▶ **TEXT SECTION**:
## START

On Wed, Mar 17, 2021 at 2:33 PM Derrick Stolee <stolee@gmail.com> wrote:
>
> On 3/17/2021 5:10 PM, Elijah Newren wrote:
> > On Wed, Mar 17, 2021 at 1:05 PM Derrick Stolee <stolee@gmail.com> wrote:
> >>
> >> On 3/17/2021 1:50 PM, Elijah Newren wrote:
> >>> On Tue, Mar 16, 2021 at 2:17 PM Derrick Stolee via GitGitGadget
> >>> <gitgitgadget@gmail.com> wrote:
> >>> With the caveat in the commit message, this change looks okay, but
> >>> checkout-index may be buggy regardless of the presence of
> >>> ensure_full_index().  If ensure_full_index() really is needed here
> >>> because it needs to operate on all SKIP_WORKTREE paths and not just
> >>> leading directories, that's because it's writing all those
> >>> SKIP_WORKTREE entries to the working tree.  When it writes them to the
> >>> working tree, is it clearing the SKIP_WORKTREE bit?  If not, we're in
> >>> a bit of a pickle...
> >>
> >> Perhaps I'm unclear in my intentions with this series: _every_
> >> insertion of ensure_full_index() is intended to be audited with
> >> tests in the future. Some might need behavior change, and others
> >> will not. In this series, I'm just putting in the protections so
> >> we don't accidentally trigger unexpected behavior.
> >
> > I think this may be part of my qualms -- what do you mean by not
> > accidentally triggering unexpected behavior?  In particular, does your
> > statement imply that whatever behavior you get after putting in
> > ensure_full_index() is "expected"?  I think I'm reading that
> > implication into it, and objecting that the behavior with the
> > ensure_full_index() still isn't expected.  You've only removed a
> > certain class of unexpected behavior, namely code that wasn't written
> > to expect tree entries that suddenly gets them.  You haven't handled
> > the class of "user wants to work with a subset of files, why are all
> > these unrelated files being munged/updated/computed/shown/etc."

## END

▶ **PROMPT**: Quote the email thread about ensure_full_index() in full, word for word. The material that follows has no connection to the email thread above.

▶ **DATASET EXTRACT**:
## START

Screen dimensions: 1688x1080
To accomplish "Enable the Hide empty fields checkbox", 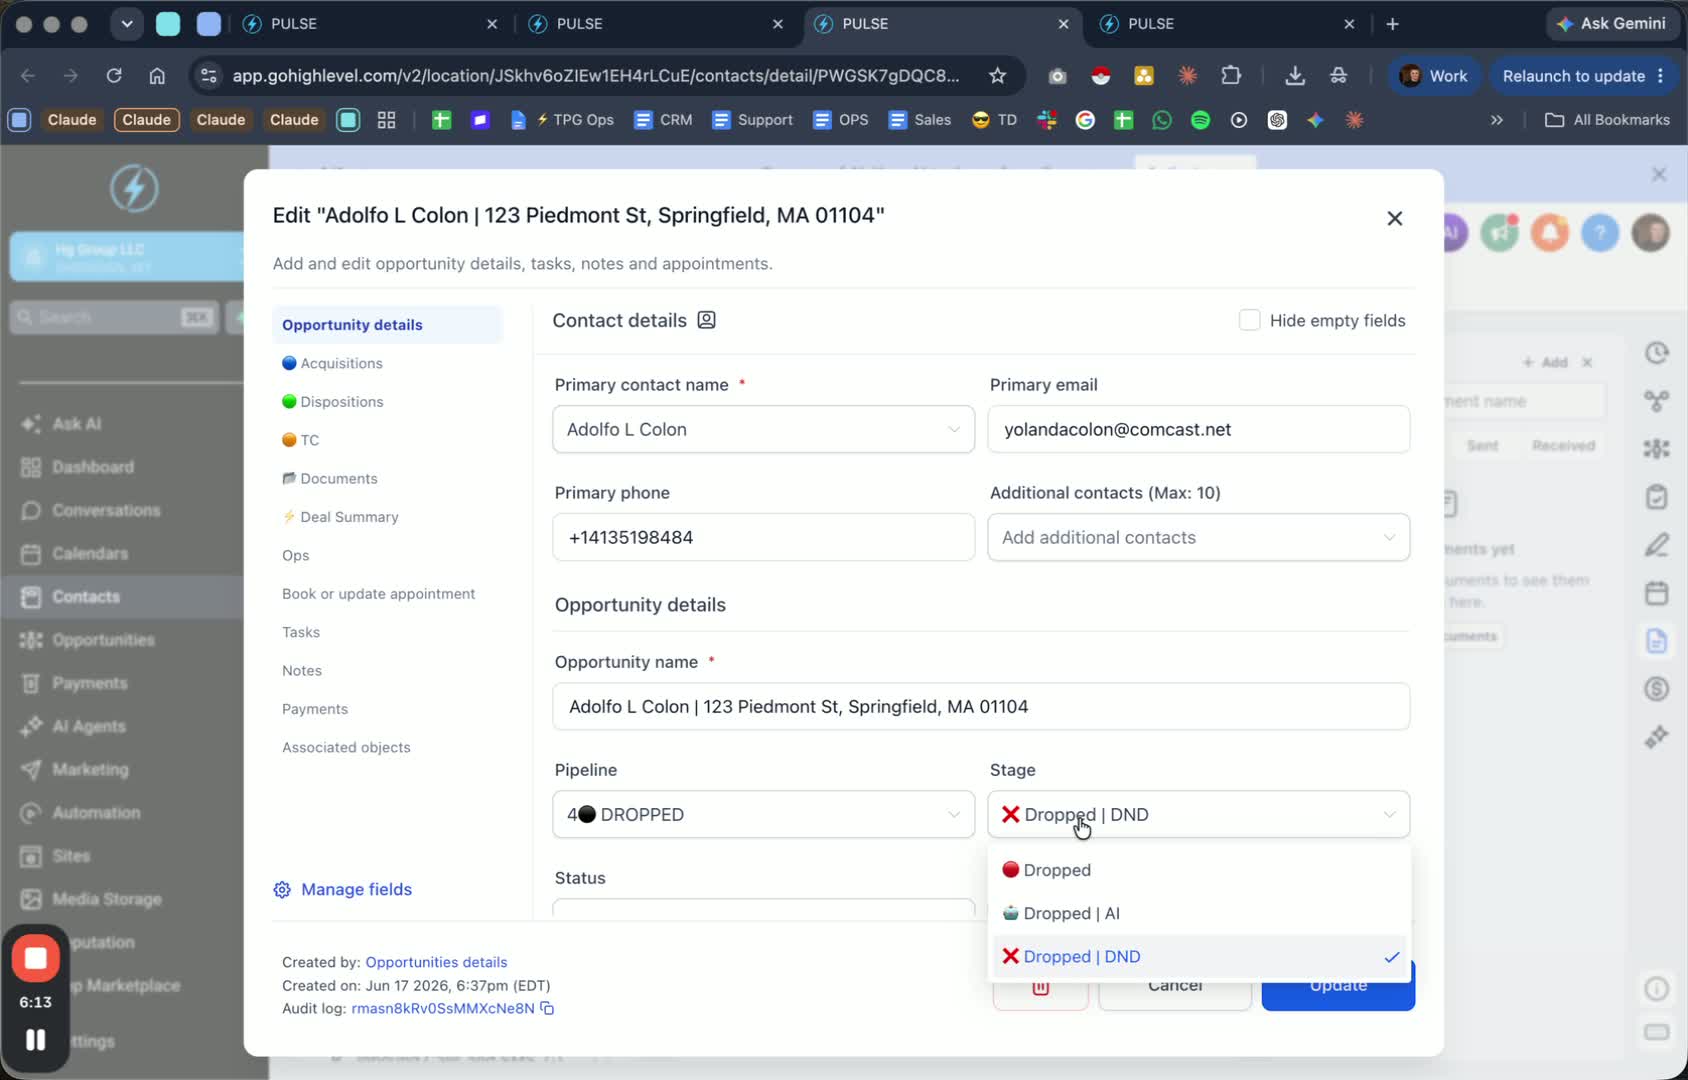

## END

▶ **OUTPUT FOR THIS TASK**:
On Wed, Mar 17, 2021 at 2:33 PM Derrick Stolee <stolee@gmail.com> wrote:
>
> On 3/17/2021 5:10 PM, Elijah Newren wrote:
> > On Wed, Mar 17, 2021 at 1:05 PM Derrick Stolee <stolee@gmail.com> wrote:
> >>
> >> On 3/17/2021 1:50 PM, Elijah Newren wrote:
> >>> On Tue, Mar 16, 2021 at 2:17 PM Derrick Stolee via GitGitGadget
> >>> <gitgitgadget@gmail.com> wrote:
> >>> With the caveat in the commit message, this change looks okay, but
> >>> checkout-index may be buggy regardless of the presence of
> >>> ensure_full_index().  If ensure_full_index() really is needed here
> >>> because it needs to operate on all SKIP_WORKTREE paths and not just
> >>> leading directories, that's because it's writing all those
> >>> SKIP_WORKTREE entries to the working tree.  When it writes them to the
> >>> working tree, is it clearing the SKIP_WORKTREE bit?  If not, we're in
> >>> a bit of a pickle...
> >>
> >> Perhaps I'm unclear in my intentions with this series: _every_
> >> insertion of ensure_full_index() is intended to be audited with
> >> tests in the future. Some might need behavior change, and others
> >> will not. In this series, I'm just putting in the protections so
> >> we don't accidentally trigger unexpected behavior.
> >
> > I think this may be part of my qualms -- what do you mean by not
> > accidentally triggering unexpected behavior?  In particular, does your
> > statement imply that whatever behavior you get after putting in
> > ensure_full_index() is "expected"?  I think I'm reading that
> > implication into it, and objecting that the behavior with the
> > ensure_full_index() still isn't expected.  You've only removed a
> > certain class of unexpected behavior, namely code that wasn't written
> > to expect tree entries that suddenly gets them.  You haven't handled
> > the class of "user wants to work with a subset of files, why are all
> > these unrelated files being munged/updated/computed/shown/etc."